Washington, Sept 5 : Duets sung by breeding pairs of some tropical bird species may sound harmonious to humans, but a new study has found that some of these birds fight by singing, using melodic tweets to defend their relationships and territories.
The University of Windsor and Cornell University team made their study possible by eight microphones positioned strategically throughout the dense tropical forests of Costa Rica.
The microphones fed the song duets of rufous-and-white wrens into a single laptop computer, enabling researchers to pinpoint the exact positions of the colourful songbirds.
"Your first impression after you hear the duet of a pair of tropical birds is one of great harmony and cooperation," said Daniel Mennill of the University of Windsor.
"Their duets require coordination and synchronization, and my multi-microphone recordings confirm that birds do coordinate their activities by performing duets.
"But there is a darker side to duetting; tropical birds also perform duets in very aggressive contexts, and respond with special aggression to rival individuals of the same sex.
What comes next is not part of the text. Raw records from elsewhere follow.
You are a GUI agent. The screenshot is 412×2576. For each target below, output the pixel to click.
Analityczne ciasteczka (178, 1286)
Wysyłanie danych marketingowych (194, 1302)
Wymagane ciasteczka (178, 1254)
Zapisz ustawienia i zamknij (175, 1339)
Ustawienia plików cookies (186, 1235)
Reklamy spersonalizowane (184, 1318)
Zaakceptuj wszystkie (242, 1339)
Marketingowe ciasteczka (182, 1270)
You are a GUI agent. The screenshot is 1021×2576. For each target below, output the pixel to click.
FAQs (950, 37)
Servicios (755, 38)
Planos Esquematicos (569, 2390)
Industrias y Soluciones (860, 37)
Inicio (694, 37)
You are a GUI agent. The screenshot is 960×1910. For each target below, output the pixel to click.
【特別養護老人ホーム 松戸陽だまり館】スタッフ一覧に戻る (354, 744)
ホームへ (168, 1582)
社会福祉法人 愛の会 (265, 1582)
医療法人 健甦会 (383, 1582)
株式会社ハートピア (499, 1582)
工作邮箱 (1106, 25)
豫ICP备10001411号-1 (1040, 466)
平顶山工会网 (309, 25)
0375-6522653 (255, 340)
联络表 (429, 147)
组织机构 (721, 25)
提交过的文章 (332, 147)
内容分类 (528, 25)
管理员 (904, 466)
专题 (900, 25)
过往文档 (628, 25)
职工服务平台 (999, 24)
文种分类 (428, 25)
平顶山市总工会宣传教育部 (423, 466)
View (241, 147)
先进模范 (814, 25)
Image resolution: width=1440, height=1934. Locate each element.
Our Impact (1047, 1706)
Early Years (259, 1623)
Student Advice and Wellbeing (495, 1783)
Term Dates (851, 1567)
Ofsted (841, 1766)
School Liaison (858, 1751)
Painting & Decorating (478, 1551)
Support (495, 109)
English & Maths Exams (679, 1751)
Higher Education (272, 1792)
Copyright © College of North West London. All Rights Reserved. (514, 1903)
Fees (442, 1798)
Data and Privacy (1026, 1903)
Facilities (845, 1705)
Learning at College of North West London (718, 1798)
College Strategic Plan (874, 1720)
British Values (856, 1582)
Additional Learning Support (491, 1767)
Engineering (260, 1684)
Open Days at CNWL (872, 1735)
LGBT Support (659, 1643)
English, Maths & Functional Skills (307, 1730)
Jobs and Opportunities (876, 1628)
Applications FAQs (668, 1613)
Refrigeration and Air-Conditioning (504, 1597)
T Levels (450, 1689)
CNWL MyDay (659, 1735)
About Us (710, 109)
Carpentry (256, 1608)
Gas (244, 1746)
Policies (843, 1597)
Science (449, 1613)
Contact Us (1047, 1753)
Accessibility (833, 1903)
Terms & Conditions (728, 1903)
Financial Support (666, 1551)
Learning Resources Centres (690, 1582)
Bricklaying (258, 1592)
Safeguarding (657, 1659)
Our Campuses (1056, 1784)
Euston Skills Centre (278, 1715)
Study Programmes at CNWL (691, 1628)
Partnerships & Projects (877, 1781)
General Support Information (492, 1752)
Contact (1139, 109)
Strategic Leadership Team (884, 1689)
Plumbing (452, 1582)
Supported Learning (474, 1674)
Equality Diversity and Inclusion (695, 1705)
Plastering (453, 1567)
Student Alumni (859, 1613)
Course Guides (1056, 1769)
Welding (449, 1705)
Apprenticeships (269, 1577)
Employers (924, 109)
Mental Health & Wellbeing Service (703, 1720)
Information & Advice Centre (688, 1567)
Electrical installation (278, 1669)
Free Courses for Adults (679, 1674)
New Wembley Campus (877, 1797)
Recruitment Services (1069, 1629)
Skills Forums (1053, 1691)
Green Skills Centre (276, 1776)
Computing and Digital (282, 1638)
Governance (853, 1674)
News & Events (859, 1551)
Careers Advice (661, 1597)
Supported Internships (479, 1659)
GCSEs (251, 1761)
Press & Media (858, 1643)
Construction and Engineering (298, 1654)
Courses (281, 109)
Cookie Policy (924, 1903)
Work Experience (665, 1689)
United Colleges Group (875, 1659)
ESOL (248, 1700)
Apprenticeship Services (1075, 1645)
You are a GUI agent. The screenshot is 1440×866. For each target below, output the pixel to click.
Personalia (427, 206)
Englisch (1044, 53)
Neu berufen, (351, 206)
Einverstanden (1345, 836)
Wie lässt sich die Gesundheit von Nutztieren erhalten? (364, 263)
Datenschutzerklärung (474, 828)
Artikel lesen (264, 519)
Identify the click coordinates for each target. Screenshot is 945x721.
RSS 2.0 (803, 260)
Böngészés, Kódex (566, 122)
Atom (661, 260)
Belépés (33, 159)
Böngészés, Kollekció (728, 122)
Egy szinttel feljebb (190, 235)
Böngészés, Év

Their voices are beautiful harmonies, but they're also aggressive audio warfare," he added.
The researchers found that male and female wrens approach each other following duets and use them to play a version of the children's game Marco Polo.
"One bird sings, listens for the song of its partner, and moves towards their partner after hearing a response," Mennill said.
In another set of experiments, Mennill used two loudspeakers to simulate the voices of a pair of duetting wrens and found that birds fight duets with more duets.
He said that as soon as the birds heard the duets of a rival pair, their singing rate 'shot through the roof' - evidence that the melodies play an important role in aggressive territory defence.
The study is published in the September 4th Current Biology, a Cell Press publication.